钟远萤了解之后,惦记上心,等到董培川回校的时候,叫他出教室一起闲逛林荫校道。
短短两天,这孩子变化挺大,低头耷肩,步子很沉,整个人都很颓丧无力。
“你和以前的我真像,”
走了一段路,钟远萤缓缓开口,“从前我也是疯了一样,可以不吃不喝不睡地看漫画和画画,感觉自己热情不熄,可以画一辈子。”
“不幸的是,我有位不太友好的父亲,他固执地认为画漫画没出息,不能出人头地,争执到最后,我只能放弃,现在成为一名中学美术老师。”
董培川脚步顿住,措愣地抬起头。
钟远萤笑了笑:“不过因为一个人,我又能继续画了。”
“那么,可以跟我说说你的故事吗?”
董培川沉默片刻,张口说:“我妈觉得我搞漫画是浪费精力,如果我把这些精力都放在学习上,一定能考第一,他们什么都不懂,所以我做什么都是错的,干什么都要反对,他们永远认为读书是唯一有意义的事。”

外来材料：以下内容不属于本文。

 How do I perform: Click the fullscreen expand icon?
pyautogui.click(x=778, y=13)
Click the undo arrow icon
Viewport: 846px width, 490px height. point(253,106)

钟远萤目光平静地说:“你现在无法和他们对抗,也没办法转变他们的观念,方方面面都要受到他们的管制。”
“那我就要放弃了吗?”
董培川并不甘心,认为钟远萤和其他人一样,也是来劝他的。
钟远萤:“不是。”
董培川一愣:“那是……”
“你暂时只能在他们规划的框里走,直到你长大有能力迈出这个边框。”
“你现在可以明面上给他们想要看到的东西,”
钟远萤说,“但要继续保持你内心的坚守。”
董培川红了眼睛,所有人都叫他放弃,别再不务正业,在迷茫又痛苦之时,终于有人告诉他,可以坚守下去。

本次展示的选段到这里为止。